■ **What is required**
Word for word, set down the lines from the one that holds "This screenshot has height=734, width=1568." through the final line of the listing below, and exclude every picture.
----------------
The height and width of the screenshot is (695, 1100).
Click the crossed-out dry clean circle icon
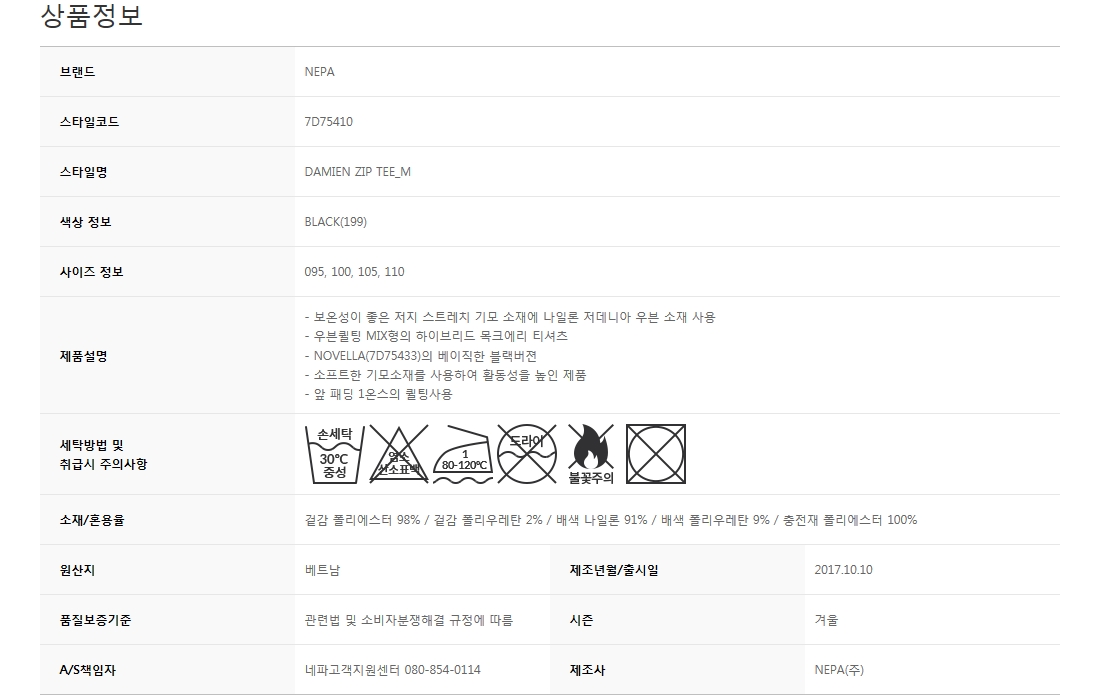(x=527, y=454)
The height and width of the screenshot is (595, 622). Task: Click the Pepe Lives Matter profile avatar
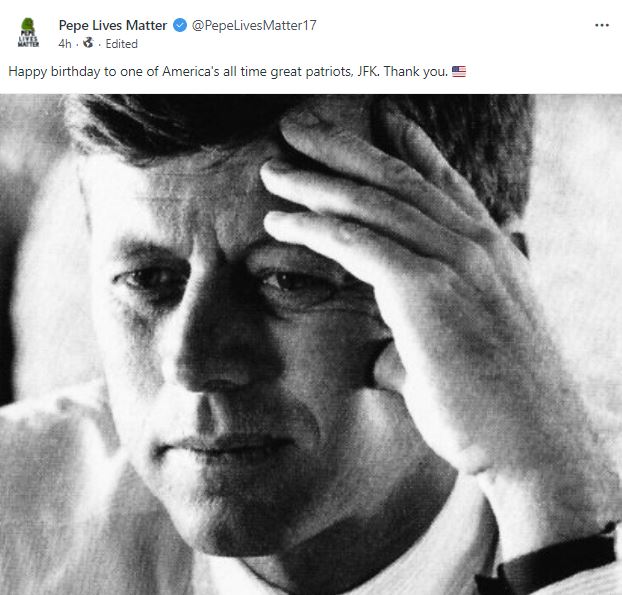click(x=29, y=33)
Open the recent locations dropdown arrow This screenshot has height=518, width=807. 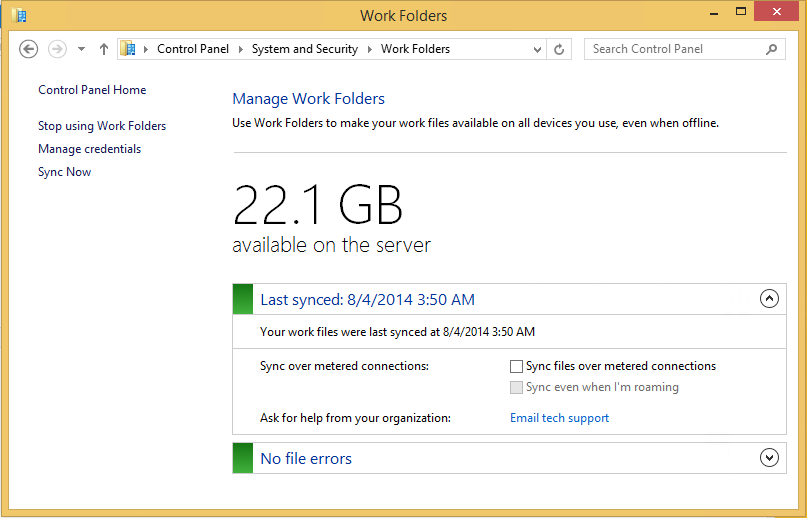click(x=81, y=49)
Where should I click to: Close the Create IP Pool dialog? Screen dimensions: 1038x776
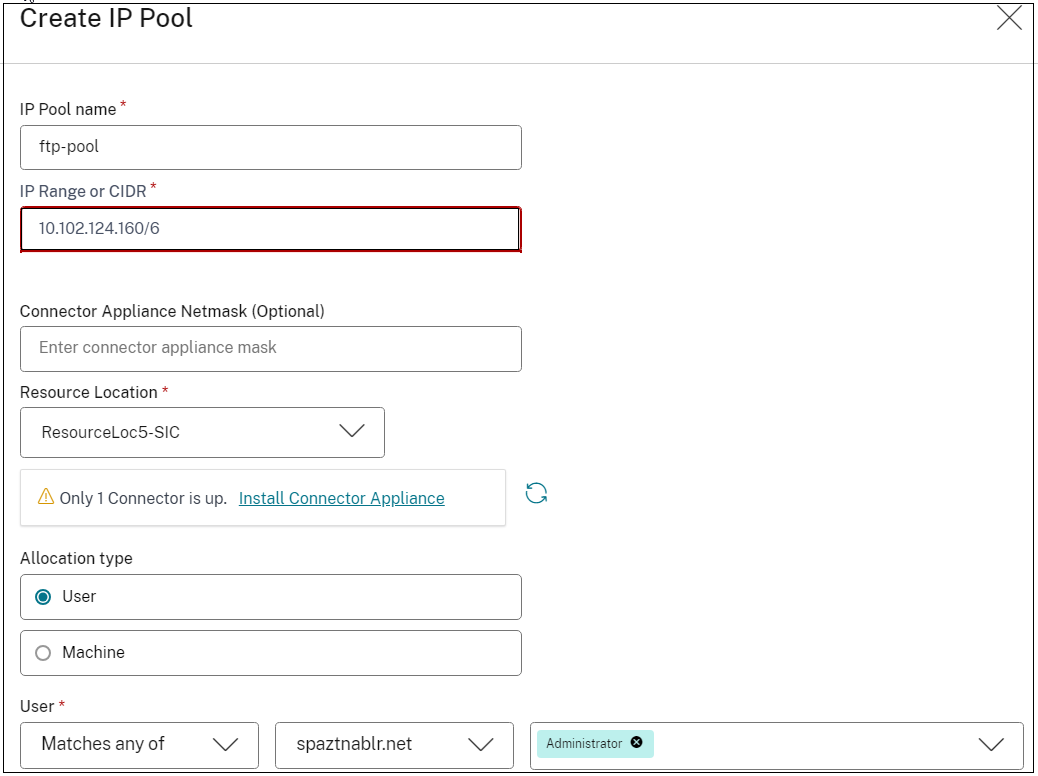pos(1009,18)
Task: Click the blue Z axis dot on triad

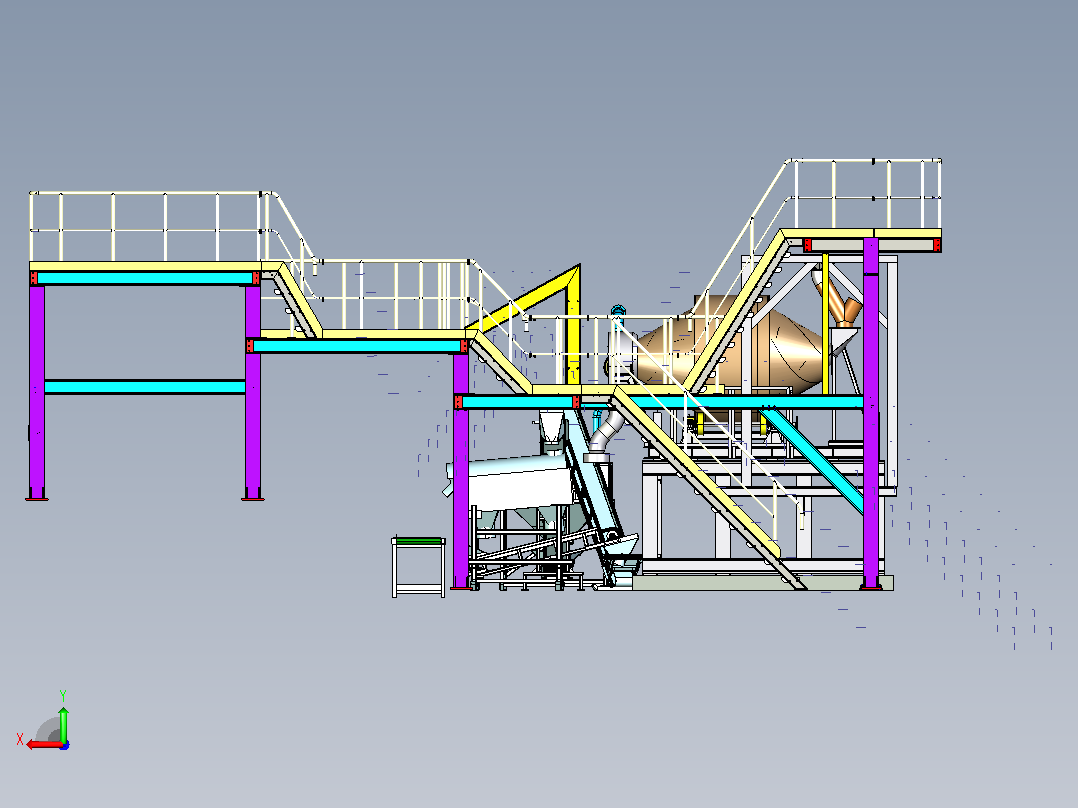Action: point(64,745)
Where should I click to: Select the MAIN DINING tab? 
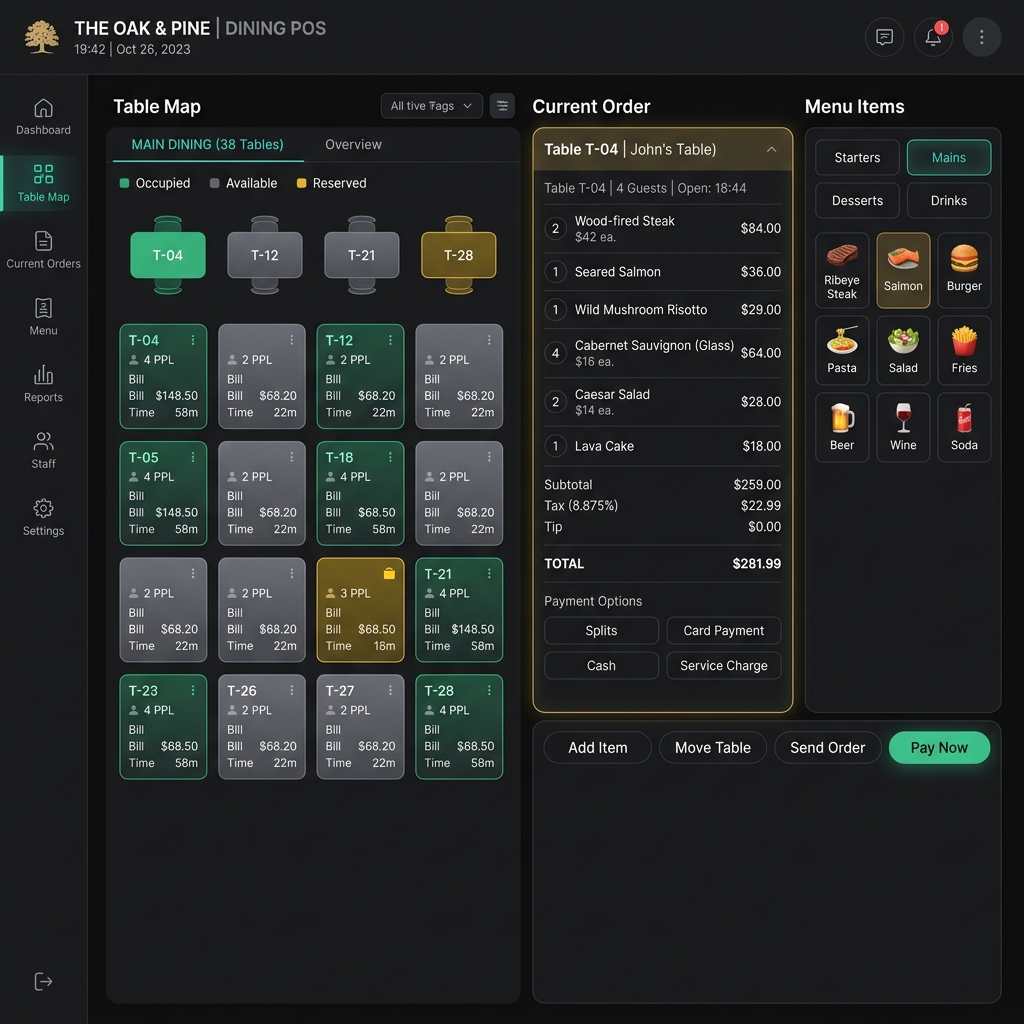[208, 144]
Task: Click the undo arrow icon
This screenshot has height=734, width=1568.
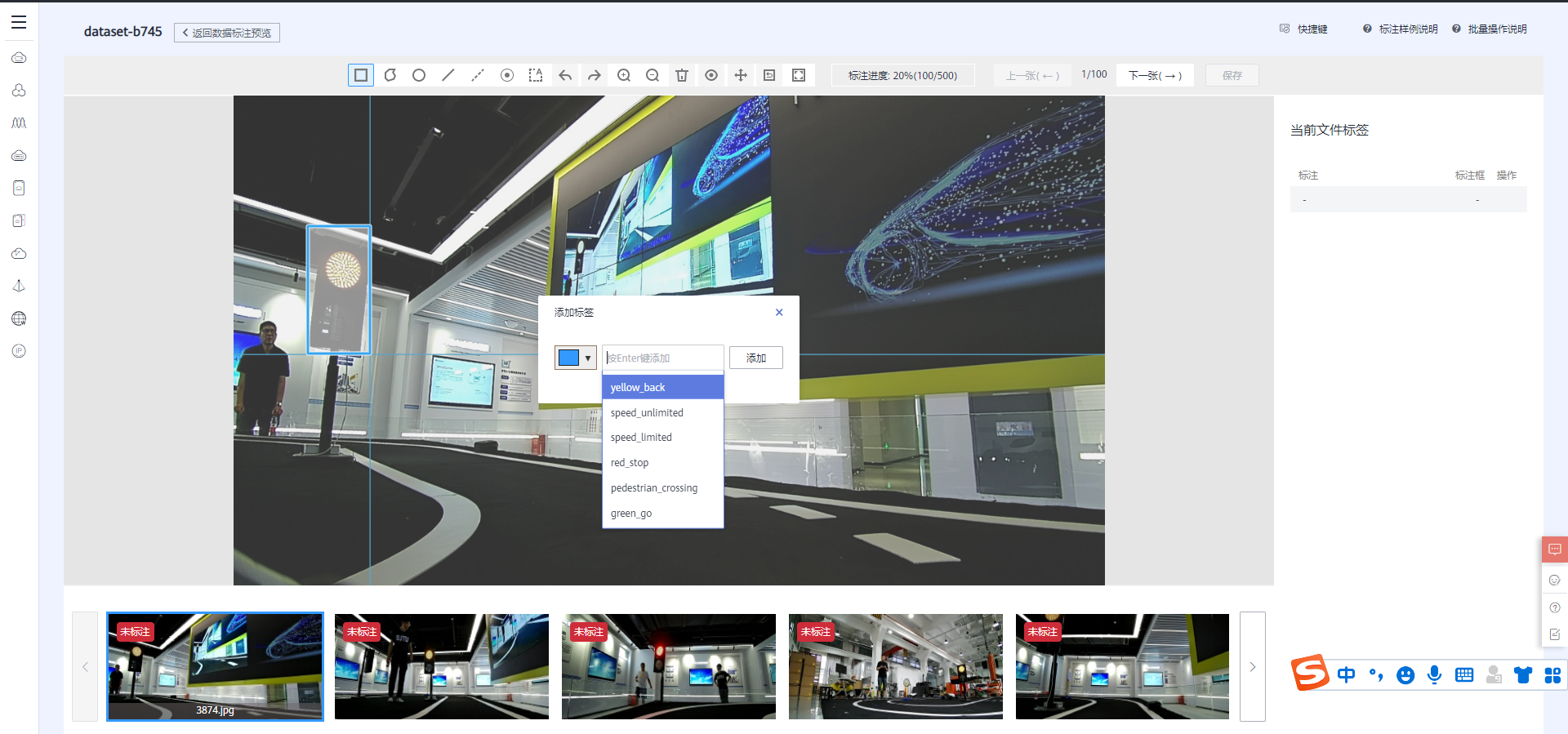Action: [x=565, y=75]
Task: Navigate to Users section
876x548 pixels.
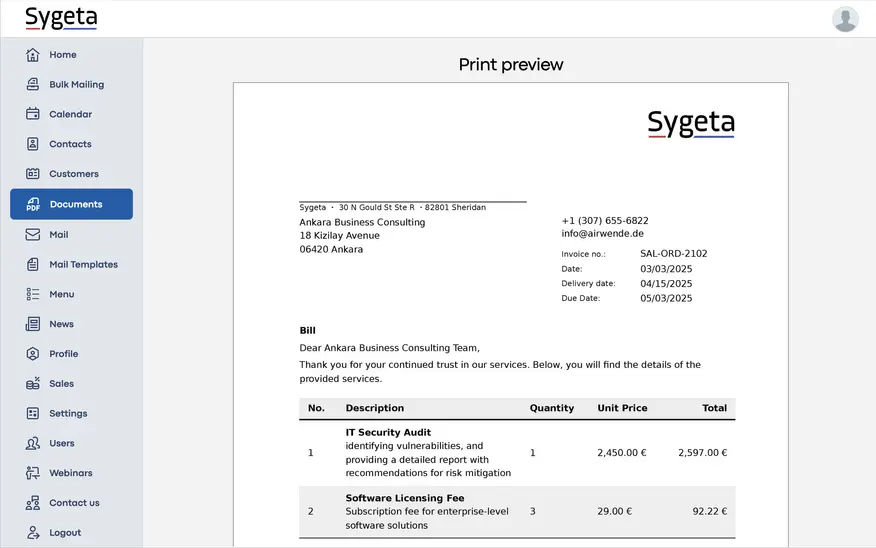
----------------
■ **Your solution**
This screenshot has height=734, width=1568.
Action: [x=565, y=75]
Task: Navigate to Users section
876x548 pixels.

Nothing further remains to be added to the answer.